Professor partners with U.S. Navy, researches all-electric ship

Dr. Annette von Jouanne partnered with the U.S. Navy on the development of electric ships. Photo Courtesy of Baylor University

By Audrey Patterson | Reporter

Dr. Annette von Jouanne, professor of electrical and computer engineering, partnered with the U.S. Navy on the development of electric ships and how sustainable energy relates to transportation.

Von Jouanne said that her life is driven by her Christian faith and that she sees energy as a means of helping people, especially in a sustainable way that provides for our current needs without compromising the needs of future generations.

“As we see in Genesis 2:15, we’re called to be a good steward, and God has provided copious amounts of energy in the Earth; He calls us to activate that energy in a responsible way and use it for man’s good and God’s glory,” von Jouanne said. “That’s what sustainable energy is really looking at, and sustainable transportation falls along those lines. How can we not only generate power very efficiently for utilization, but also for transportation? How can we generate and utilize that energy efficiently?”

Von Jouanne said her research group at Oregon State attracted the attention of the U.S. Navy due to its high power lab, and her continuing work here at Baylor led to further contracts, including a collaboration with the Naval Postgraduate School in 2021.

“Overall, what we are helping the Navy do is to advance their motor drive technology,” von Jouanne said. “When you think of the fact that motors consume about 50% of the electric energy that’s generated in the U.S. — and that’s in industrial applications, commercial and home applications, largely because all of our [heating, ventilation and air conditioning] systems are using electric motors. And so when we can use an efficient controller or drive for that motor, we can save up to 35% in energy costs.”

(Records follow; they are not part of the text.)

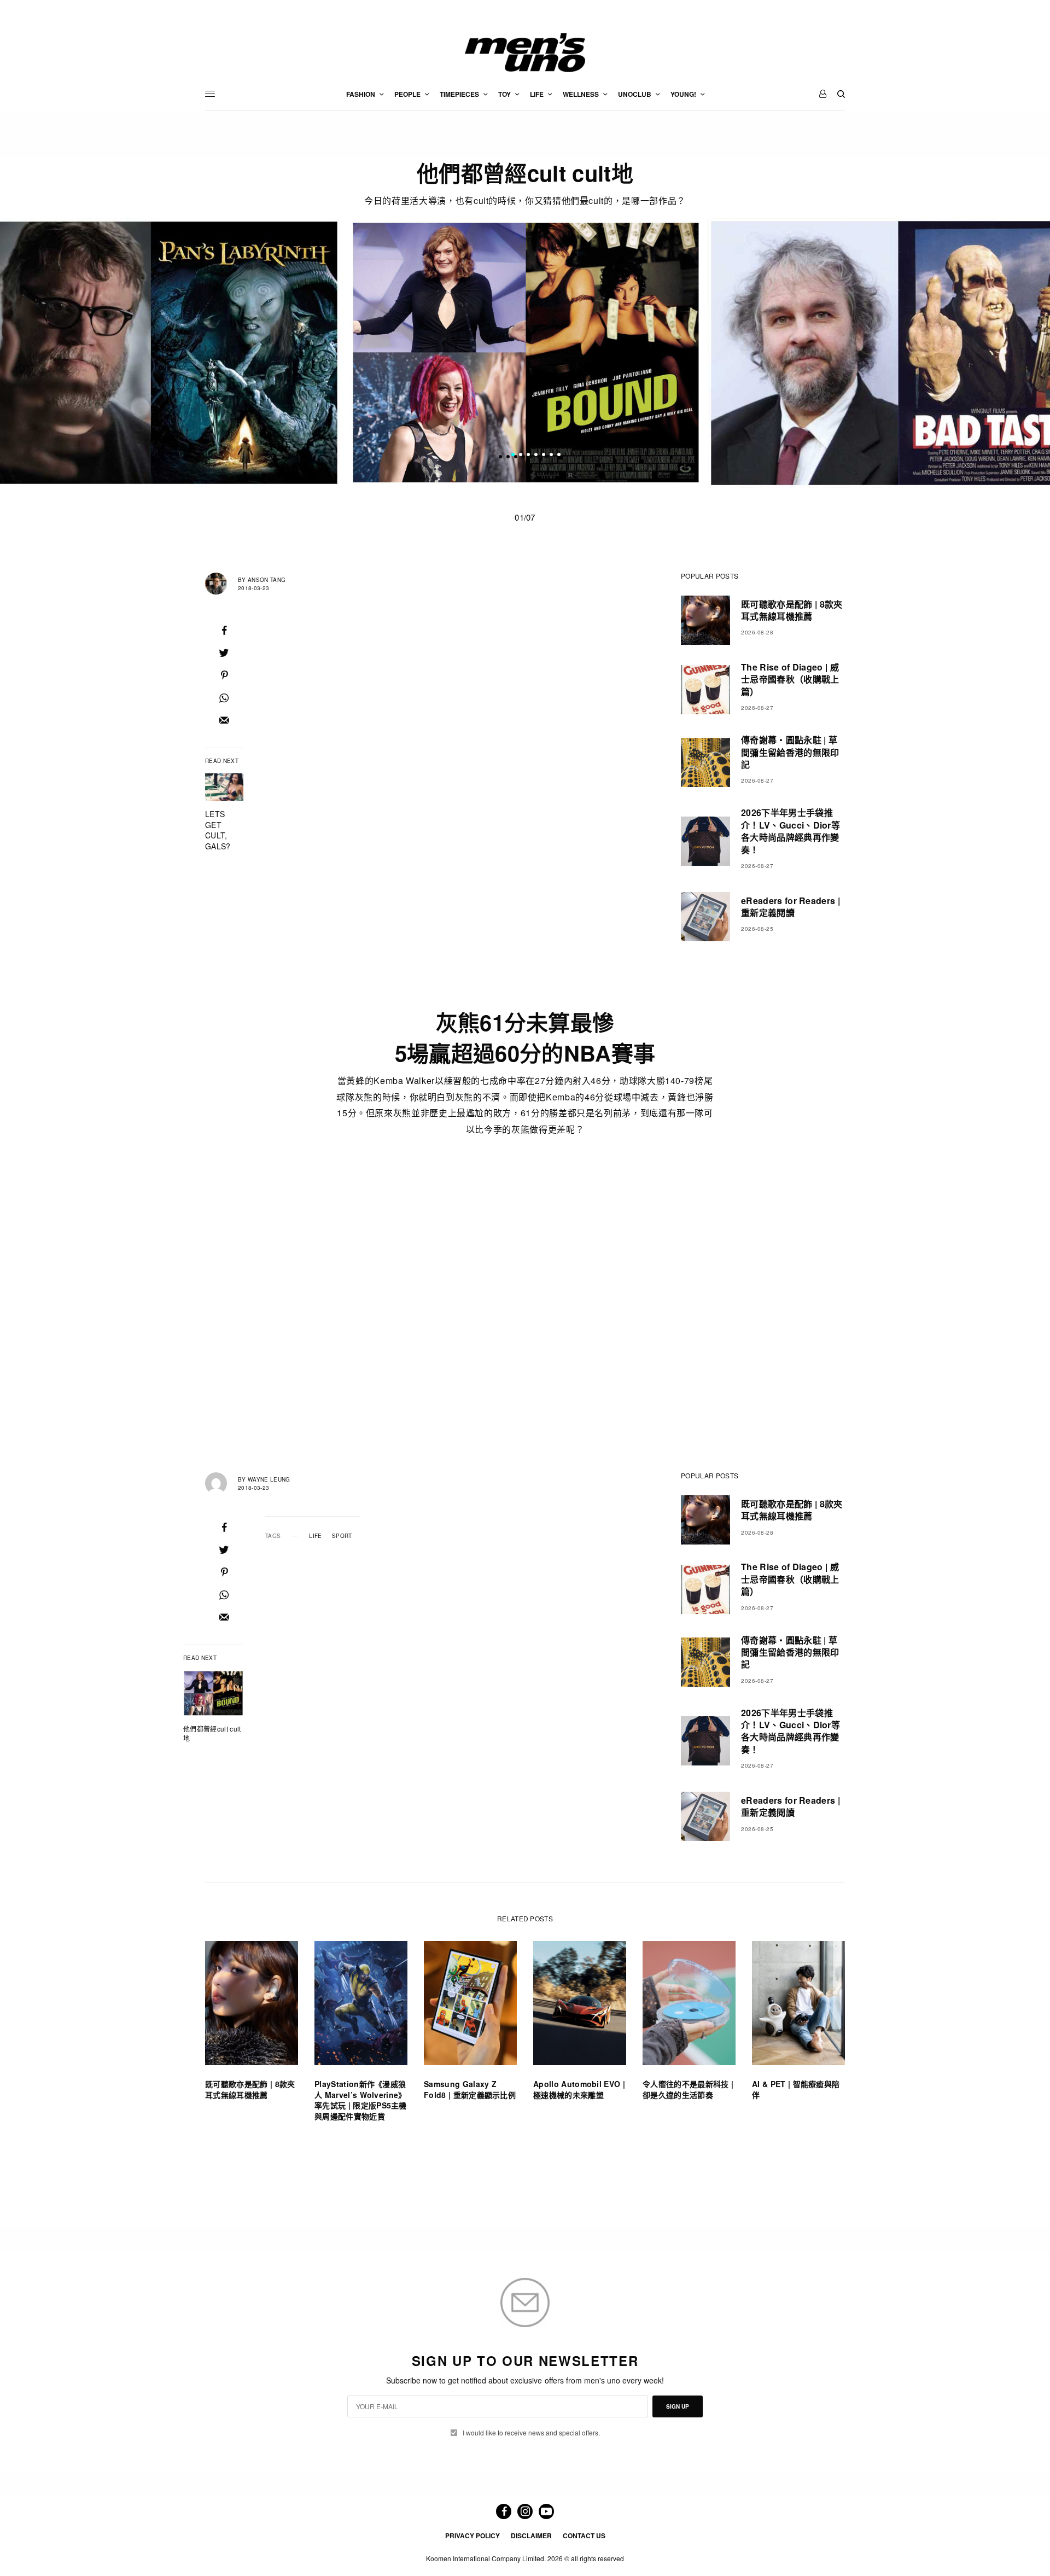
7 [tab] (559, 456)
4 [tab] (536, 456)
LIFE (315, 1535)
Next (870, 352)
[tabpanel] (525, 353)
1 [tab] (513, 456)
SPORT (342, 1535)
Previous (181, 352)
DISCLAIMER (531, 2535)
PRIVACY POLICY (472, 2535)
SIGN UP (677, 2406)
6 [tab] (551, 456)
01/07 (525, 517)
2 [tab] (520, 456)
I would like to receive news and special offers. (531, 2432)
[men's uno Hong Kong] (525, 52)
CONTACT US (584, 2535)
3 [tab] (528, 456)
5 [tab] (543, 456)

Von Jouanne said electric motors are wise to pursue instead of internal combustion engines in transportation applications because they are very efficient over their entire speed range, from start to full speed.

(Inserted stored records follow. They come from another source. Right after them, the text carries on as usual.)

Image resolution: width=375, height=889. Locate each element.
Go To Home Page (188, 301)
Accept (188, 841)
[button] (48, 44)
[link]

“[Electric ships] use their energy more efficiently because electricity in the ship is easier to direct into different parts of your system,” Ph.D. candidate in electrical engineering Caleb Li said. “[For example] you can use all your energy generated by the gas turbine to be in the propulsion system, so it can move faster or for weaponry. So flexibility, more efficiency and the energy’s controllability are the benefits.”

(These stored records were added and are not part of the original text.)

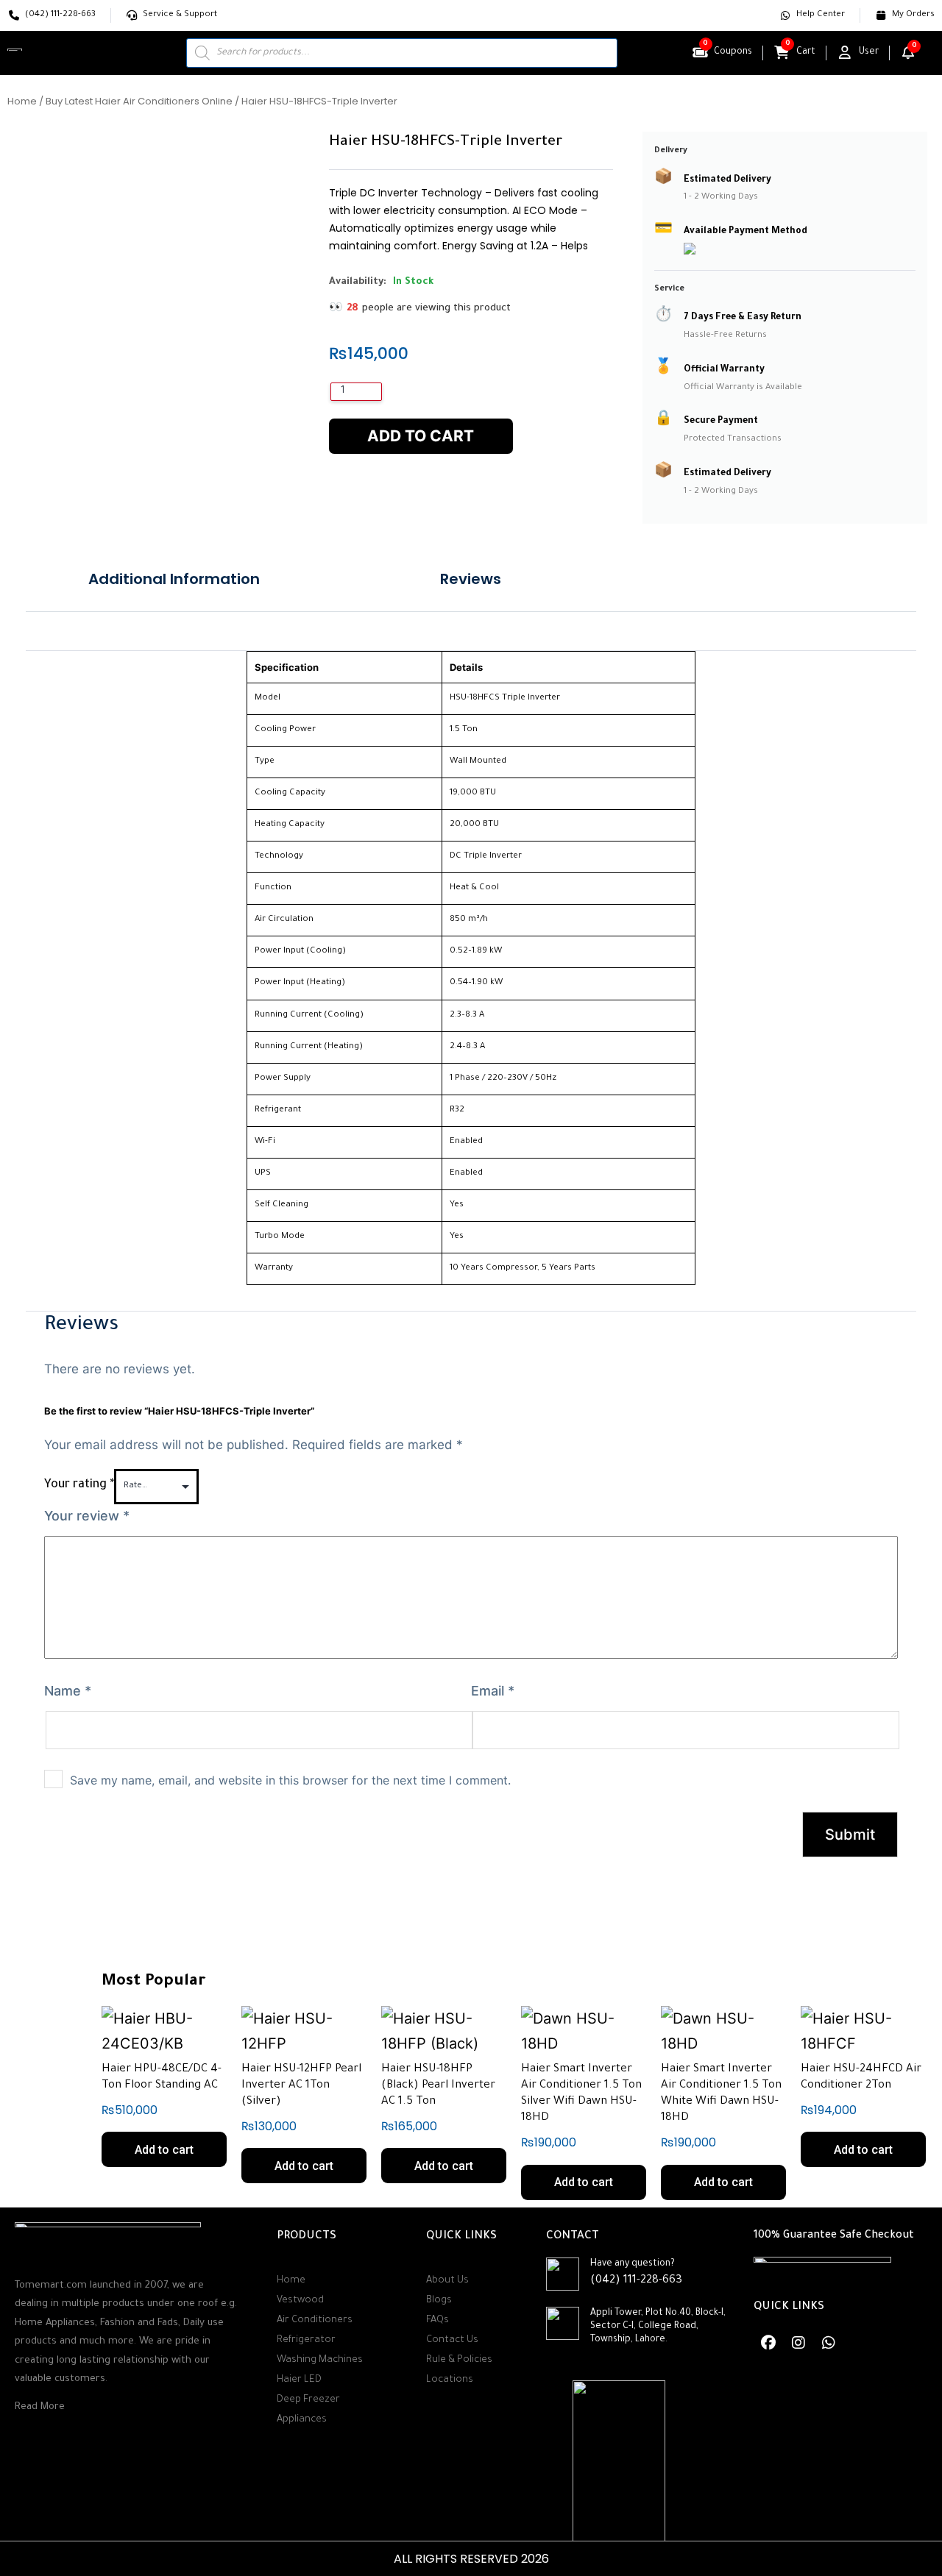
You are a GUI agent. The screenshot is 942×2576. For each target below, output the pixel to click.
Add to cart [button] (164, 2150)
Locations (449, 2379)
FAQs (437, 2320)
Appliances (302, 2419)
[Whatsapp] (828, 2343)
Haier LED (299, 2379)
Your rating (79, 1485)
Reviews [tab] (470, 579)
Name (67, 1690)
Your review (87, 1515)
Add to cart (420, 436)
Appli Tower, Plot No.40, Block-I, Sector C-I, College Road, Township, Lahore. (658, 2326)
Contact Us (452, 2340)
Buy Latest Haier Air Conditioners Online (139, 101)
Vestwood (300, 2300)
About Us (447, 2280)
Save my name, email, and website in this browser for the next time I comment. (290, 1780)
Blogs (439, 2300)
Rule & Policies (459, 2360)
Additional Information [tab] (174, 579)
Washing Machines (320, 2360)
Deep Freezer (308, 2399)
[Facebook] (768, 2343)
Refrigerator (306, 2340)
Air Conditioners (315, 2320)
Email (492, 1690)
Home (22, 101)
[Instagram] (798, 2343)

Li said his role in the project is to work on the motor drive system. He said the technology has advanced from motor drives using silicon semiconductor technology to advanced semiconductor technologies.

“My project is to advance the silicon technology to wide-bandgap technology, which has higher power density,” Li said. “It can make the power electronics components smaller, faster and more efficient.”

Von Jouanne said for their primary U.S. Navy contract, they are looking to ensure the motor bearings can handle the operation with advanced wide-bandgap semiconductor switch technology.

“[The project] has now progressed to developing these advanced bearings and really understanding what this new advanced switch technology means for the Navy’s advanced motor drive systems,” von Jouanne said.

Von Jouanne said for their second U.S. Navy contract, the Naval Postgraduate School has developed other low power solutions to solve the adverse effects of the advanced switch technology.

“Namely, to eliminate the common-mode voltage that causes damaging bearing currents, and so we are working to advance that approach to higher power levels that the Navy would use for their motor drive systems,” von Jouanne said.

Von Jouanne said while they aren’t finished with the projects, their preliminary results include advanced bearings with a conducting grease to ensure no bearing damage.

Li’s project for the Naval Postgraduate School contract is moving forward, with advances on a four-leg inverter that prevents bearing damage and has never been used in motor drive applications until now.

As this project relates to sustainable transportation, von Jouanne said she sees these motor drive developments used in transportation applications in a much more sustainable way.

“We’re talking about electrified aircraft, we’re talking about renewable energy applications such as wind turbines, etc.” von Joanne said. “This same type of advanced motor drive technology would also really advance the sustainability of many applications.”